The A3000 isn't a true DSLR because it doesn't have a mirror. Like some of their NEX-series cameras, an image is fed directly from the sensor to an electronic viewfinder at eye-level. That means it's limited to contrast AF, but it also offers the benefits of an EVF like 100% coverage, and the ability to review images without taking the camera away from your eye.

Also like the NEX cameras, the A3000 actually uses E-mount lenses. You can only use A-series lenses with an adapter, which really does make this a hybrid camera in terms of Sony's terminology.

The really impressive part, though, is the price. At $399, it's one of the cheapest cameras of the type. It's even cheaper than Canon's popular-but-aging T3, which doesn't even have a video function. The A3000 on the other hand has a slew of video features, including a maximum recording resolution of 1920 x 1080 at 60i.

The sensor is a 20-megapixel APS-C chip, which coupled with Sony's BIONZ processor is capable of 3.5 fps in still mode and a top ISO of 16,000.

When it launches in September, it'll come bundled with the 18-55mm F/3.5-5.6 kit lens.
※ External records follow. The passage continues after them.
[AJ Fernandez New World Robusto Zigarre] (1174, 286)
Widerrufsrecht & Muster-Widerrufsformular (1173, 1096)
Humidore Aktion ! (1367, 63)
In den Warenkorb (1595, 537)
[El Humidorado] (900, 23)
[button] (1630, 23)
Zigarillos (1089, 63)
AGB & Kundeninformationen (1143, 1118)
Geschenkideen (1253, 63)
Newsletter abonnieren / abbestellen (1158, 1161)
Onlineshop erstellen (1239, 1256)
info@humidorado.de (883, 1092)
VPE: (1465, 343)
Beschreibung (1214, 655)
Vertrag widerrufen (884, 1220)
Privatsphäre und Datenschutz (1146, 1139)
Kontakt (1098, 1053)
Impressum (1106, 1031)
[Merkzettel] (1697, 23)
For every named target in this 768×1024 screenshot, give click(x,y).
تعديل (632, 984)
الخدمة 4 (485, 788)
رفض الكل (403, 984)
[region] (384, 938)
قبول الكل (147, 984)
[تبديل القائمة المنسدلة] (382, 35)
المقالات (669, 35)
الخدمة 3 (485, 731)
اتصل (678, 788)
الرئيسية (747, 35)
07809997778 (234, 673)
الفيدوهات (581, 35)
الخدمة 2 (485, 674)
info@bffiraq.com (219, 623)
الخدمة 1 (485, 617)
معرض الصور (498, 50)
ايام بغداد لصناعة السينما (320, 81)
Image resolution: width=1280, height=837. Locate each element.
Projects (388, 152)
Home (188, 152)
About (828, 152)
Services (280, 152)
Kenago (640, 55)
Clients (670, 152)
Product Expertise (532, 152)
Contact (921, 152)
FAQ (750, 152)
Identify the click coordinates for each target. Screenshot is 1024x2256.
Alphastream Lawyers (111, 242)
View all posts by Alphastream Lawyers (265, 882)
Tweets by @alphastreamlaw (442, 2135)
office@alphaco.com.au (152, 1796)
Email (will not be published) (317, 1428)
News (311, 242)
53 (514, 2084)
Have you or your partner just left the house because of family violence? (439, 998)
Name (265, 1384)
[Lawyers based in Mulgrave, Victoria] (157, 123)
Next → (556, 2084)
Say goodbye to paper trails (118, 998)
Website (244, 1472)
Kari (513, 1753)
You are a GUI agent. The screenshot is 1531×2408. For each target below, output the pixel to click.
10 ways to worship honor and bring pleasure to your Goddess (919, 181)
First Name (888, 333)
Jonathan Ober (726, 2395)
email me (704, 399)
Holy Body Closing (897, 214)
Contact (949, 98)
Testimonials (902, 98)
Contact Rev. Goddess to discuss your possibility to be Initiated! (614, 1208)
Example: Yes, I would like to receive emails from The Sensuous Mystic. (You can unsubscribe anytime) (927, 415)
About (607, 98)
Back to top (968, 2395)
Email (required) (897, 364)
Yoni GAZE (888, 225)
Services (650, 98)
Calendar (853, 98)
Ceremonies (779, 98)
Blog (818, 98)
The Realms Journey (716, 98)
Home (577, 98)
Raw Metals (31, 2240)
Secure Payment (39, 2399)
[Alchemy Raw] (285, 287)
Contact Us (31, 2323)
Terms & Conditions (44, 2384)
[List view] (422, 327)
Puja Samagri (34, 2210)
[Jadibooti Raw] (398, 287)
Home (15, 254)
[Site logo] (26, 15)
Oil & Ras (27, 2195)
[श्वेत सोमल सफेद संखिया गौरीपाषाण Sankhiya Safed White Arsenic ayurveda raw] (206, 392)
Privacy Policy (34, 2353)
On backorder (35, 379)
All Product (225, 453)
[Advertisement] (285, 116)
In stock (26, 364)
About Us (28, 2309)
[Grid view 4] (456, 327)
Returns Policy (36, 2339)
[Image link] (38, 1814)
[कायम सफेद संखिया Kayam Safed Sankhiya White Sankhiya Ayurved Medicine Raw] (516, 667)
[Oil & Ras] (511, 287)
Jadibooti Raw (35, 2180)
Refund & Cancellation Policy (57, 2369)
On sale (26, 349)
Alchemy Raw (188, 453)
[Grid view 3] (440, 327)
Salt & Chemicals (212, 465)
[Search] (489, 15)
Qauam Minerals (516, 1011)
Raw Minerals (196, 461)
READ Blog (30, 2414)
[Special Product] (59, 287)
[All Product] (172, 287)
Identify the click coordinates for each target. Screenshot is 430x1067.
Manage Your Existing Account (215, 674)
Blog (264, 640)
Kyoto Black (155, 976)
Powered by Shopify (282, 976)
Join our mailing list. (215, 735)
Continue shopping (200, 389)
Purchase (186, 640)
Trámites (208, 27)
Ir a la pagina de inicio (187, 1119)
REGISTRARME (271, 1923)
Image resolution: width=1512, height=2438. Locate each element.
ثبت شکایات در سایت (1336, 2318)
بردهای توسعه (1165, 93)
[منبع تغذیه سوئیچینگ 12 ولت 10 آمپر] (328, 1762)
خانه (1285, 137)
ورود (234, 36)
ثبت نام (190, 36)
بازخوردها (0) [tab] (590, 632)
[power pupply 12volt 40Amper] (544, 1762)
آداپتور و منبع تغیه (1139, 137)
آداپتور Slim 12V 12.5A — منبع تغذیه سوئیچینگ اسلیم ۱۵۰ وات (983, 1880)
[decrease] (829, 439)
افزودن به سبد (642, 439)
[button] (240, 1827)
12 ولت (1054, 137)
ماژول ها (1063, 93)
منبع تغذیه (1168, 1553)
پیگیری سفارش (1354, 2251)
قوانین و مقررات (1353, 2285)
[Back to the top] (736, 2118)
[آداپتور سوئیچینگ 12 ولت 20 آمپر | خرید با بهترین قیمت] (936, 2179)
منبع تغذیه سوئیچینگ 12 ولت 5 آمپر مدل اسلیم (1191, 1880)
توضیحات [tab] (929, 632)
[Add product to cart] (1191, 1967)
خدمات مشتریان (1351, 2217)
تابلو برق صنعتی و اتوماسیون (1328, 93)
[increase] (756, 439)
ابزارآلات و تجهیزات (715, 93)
We had a little hands-on time with a pre-production version and it really is looking good. It's not quite as small as the tiny Canon SL1, but it's very light, thanks in part to the lack of mirror box. And despite its small size, you can still fit all your fingers on the grip. Even my bear paw fit onto it, which is a concern with compact DSLRs.

We wouldn't be at all surprised to see this segment of the market get really competitive in the coming year. That sounds just fine to us.

The other new piece of kit from Sony is the NEX-5T, which is very similar to the NEX-5R that came before it. New additions include a flip-up touchscreen made for taking self-portraits (like the one found in the NEX-3N) and NFC to make for simpler pairing to a smartphone or tablet. It still has the accessory port on the top as well. It will be available in September for $699 as a kit, which now includes the 16-50mm electronic zoom lens instead of the old 18-55mm.

On the lens front, Sony will soon be unleashing two new options. The first is the Zeiss Vario-Tessar T* E 16-70mm F/4 OSS. With an equivalent focal range of 24-105mm, it's Sony's answer to an increasingly-popular focal length. With a price tag of $1,000, it's actually priced very competitively against those from others like Canon and Nikon.

The other lens is the E PZ 18-105mm F/4 G OSS, which is just $599. It maintains the Optical Steady Shot, but loses the Zeiss glass, which helps explain the cheaper price tag. That won't launch until the end of the year. But, I think both of these are fantastic additions to the E-mount line-up. Sony is clearly aiming their new gear at those looking to step up their photography, and the popularity of constant F/4 zooms plays right into that strategy.

We'll have full tests of everything when retail models become available.